■ Exercise goal
With all pictures omitted, return verbatim the lines from the beginning of the records below through the line containing "Task: Refresh the Interfaces Status panel".

■ Stored data
|---|
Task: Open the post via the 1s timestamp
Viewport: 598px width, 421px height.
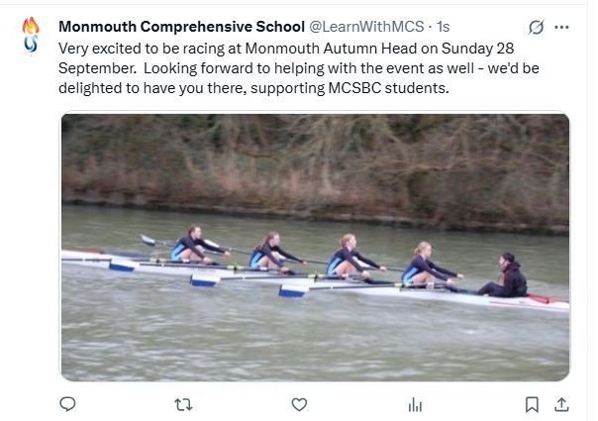Action: [444, 27]
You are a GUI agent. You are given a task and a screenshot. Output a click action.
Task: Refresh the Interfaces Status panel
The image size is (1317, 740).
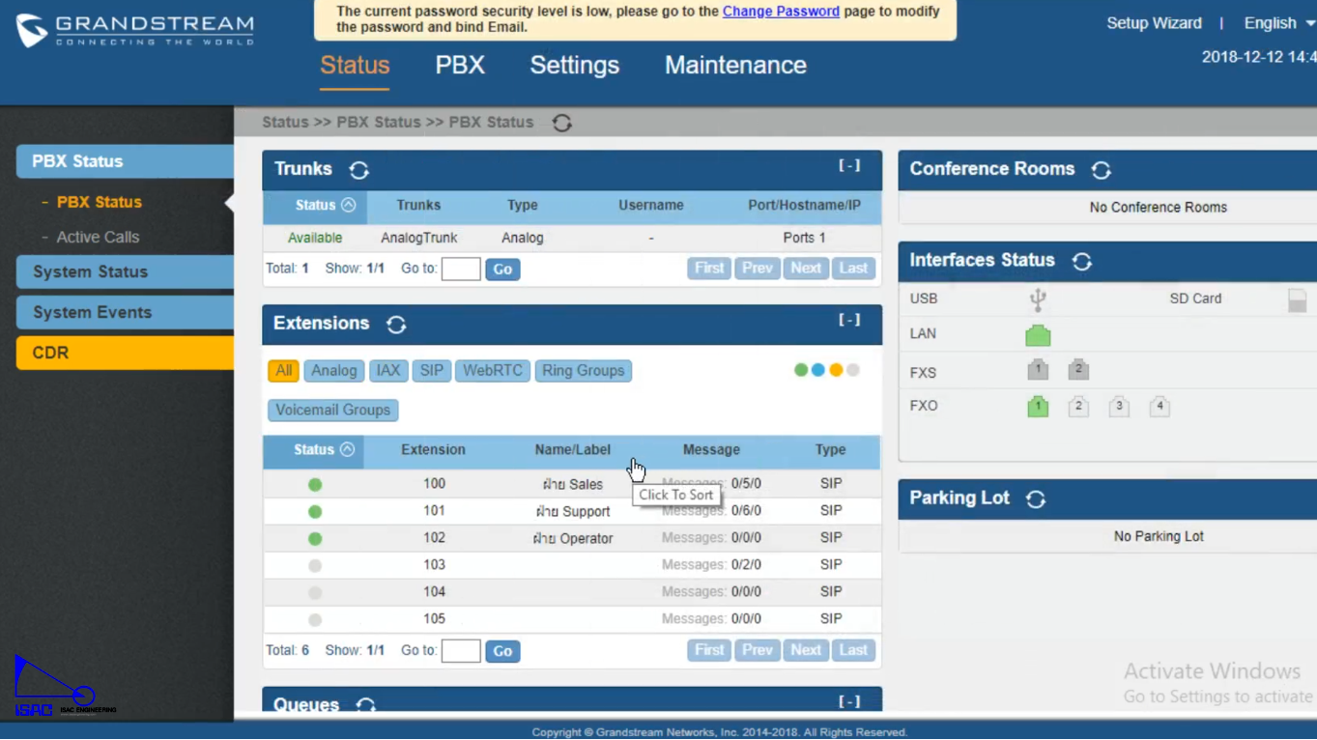tap(1081, 262)
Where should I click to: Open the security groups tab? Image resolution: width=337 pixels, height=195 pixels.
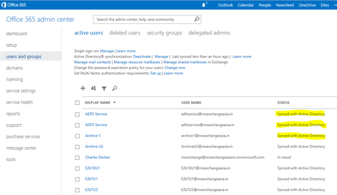click(164, 33)
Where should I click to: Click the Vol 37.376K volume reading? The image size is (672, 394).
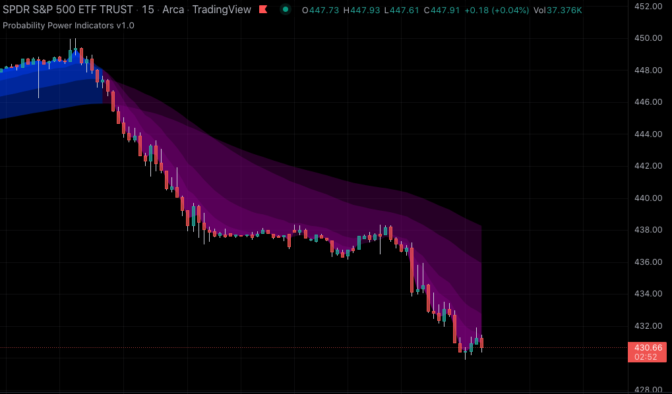[557, 11]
|---|
■ Your response
Task: Open the post via the 1s timestamp
Viewport: 598px width, 421px height.
Action: [444, 27]
You are a GUI agent. You are given a task and a screenshot. Output a click action.
Task: Refresh the Interfaces Status panel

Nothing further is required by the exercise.